Appointment of Corporate Controller
On April 11, 2025, Josh Heine was promoted and appointed as Vice President, Corporate Controller of the Company, and was designated as the Company’s Principal Accounting Officer. Mr. Heine, age 36, has served as the Company’s Director, Finance – Technical Accounting since February 2024. Prior to joining the Company, Mr. Heine served for over 11 years in various accounting roles in the greater Chicago area with the international accounting firm Deloitte, most recently as an Audit & Assurance Senior Manager for over four years. Mr. Heine earned a Master of Accountancy, a B.B.A. in accounting and a B.B.A. in management from the University of Iowa, the Tippie College of Business. Mr. Heine is a certified public accountant. In connection with Mr. Heine’s appointment to Vice President, Corporate Controller, Mr. Heine’s base salary was set at $255,000, his target short-term annual bonus was set at 70% of base salary and his long-term annual incentive grant was set at 60% of base salary.

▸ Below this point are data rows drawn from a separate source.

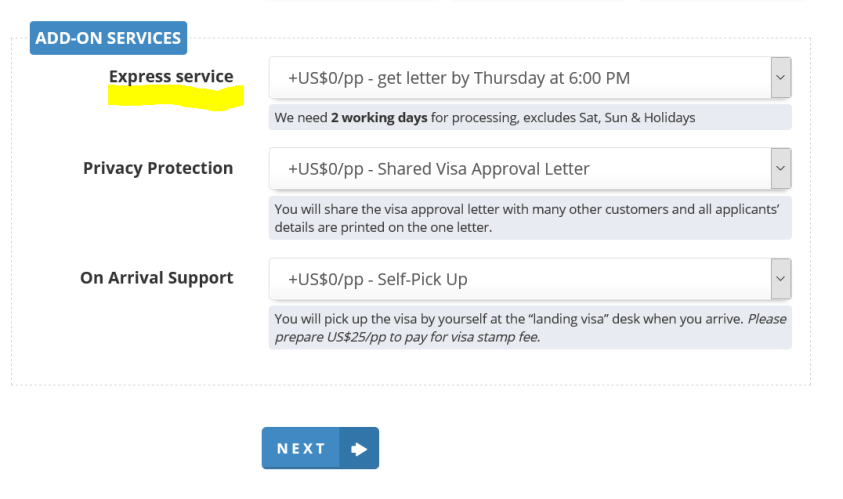Open the Shared Visa Approval Letter select box
Screen dimensions: 843x499
[x=518, y=169]
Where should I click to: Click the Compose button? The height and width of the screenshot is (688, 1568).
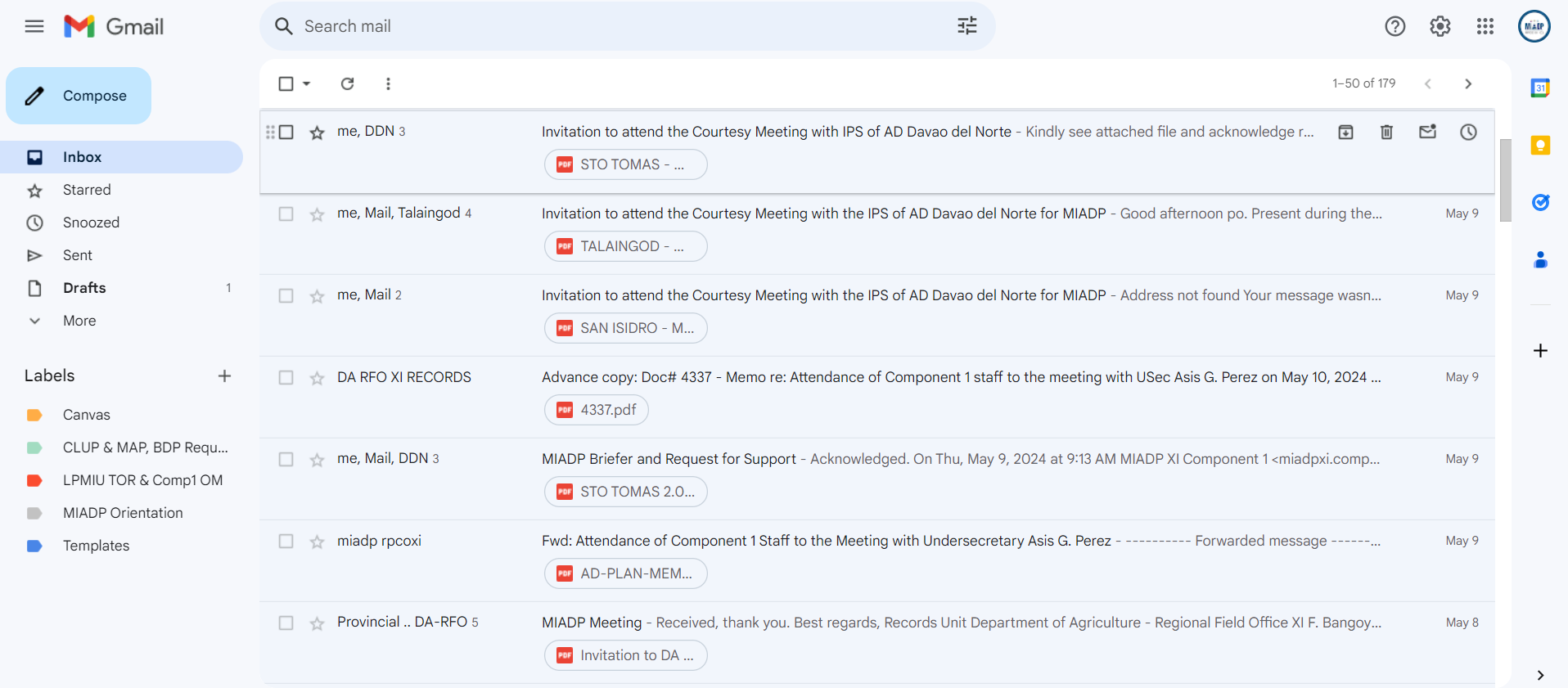[79, 96]
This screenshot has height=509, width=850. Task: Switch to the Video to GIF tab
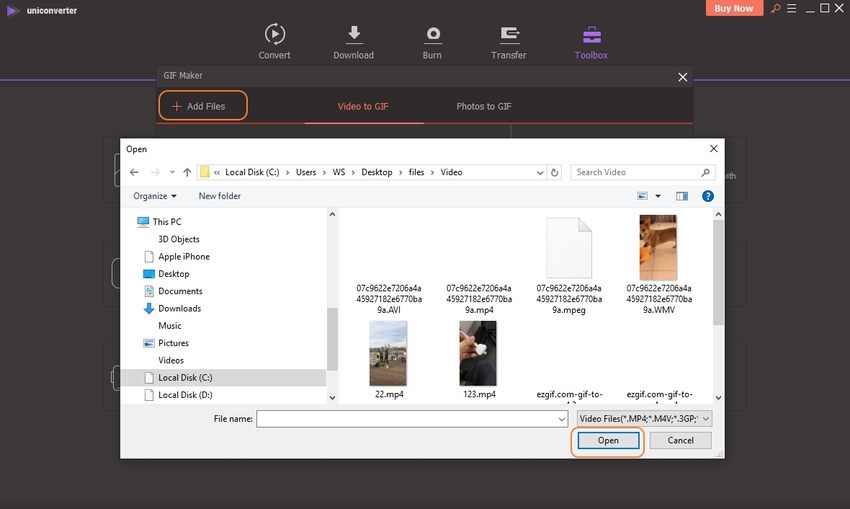pyautogui.click(x=361, y=106)
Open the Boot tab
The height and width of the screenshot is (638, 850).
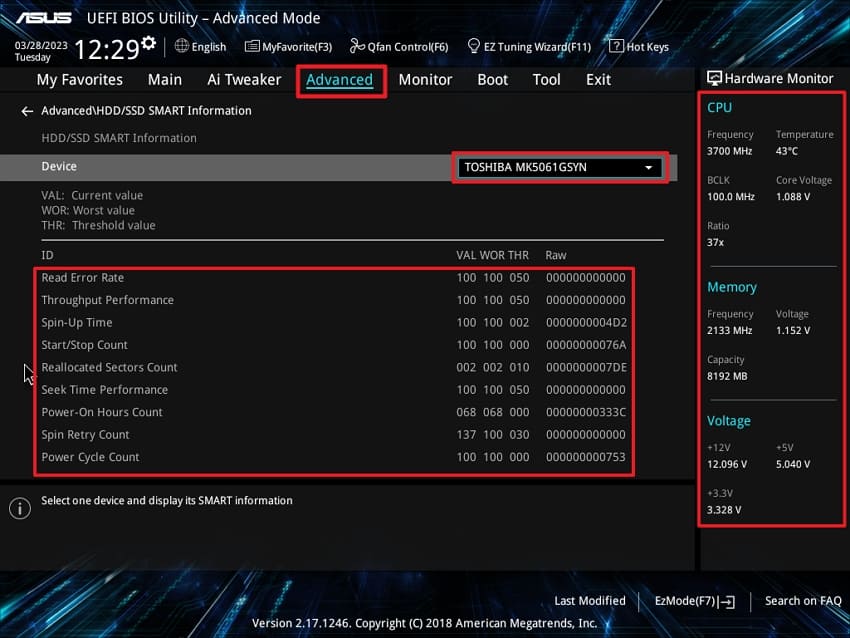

There are no arrangements or understandings between Mr. Heine and any other person pursuant to which he was appointed Vice President, Corporate Controller of the Company. Mr. Heine does not have any family relationships with any director or other executive officer of the Company, and there are no transactions in which Mr. Heine has an interest requiring disclosure under Item 404(a) of Regulation S-K.
Item 8.01 Other Events.
On April 14, 2025 the Company issued a press release announcing the officer changes described in Item 5.02 above. A copy of the press release is attached as Exhibit 99.1 to this Current Report on Form 8-K and is hereby incorporated by reference into this Item 8.01.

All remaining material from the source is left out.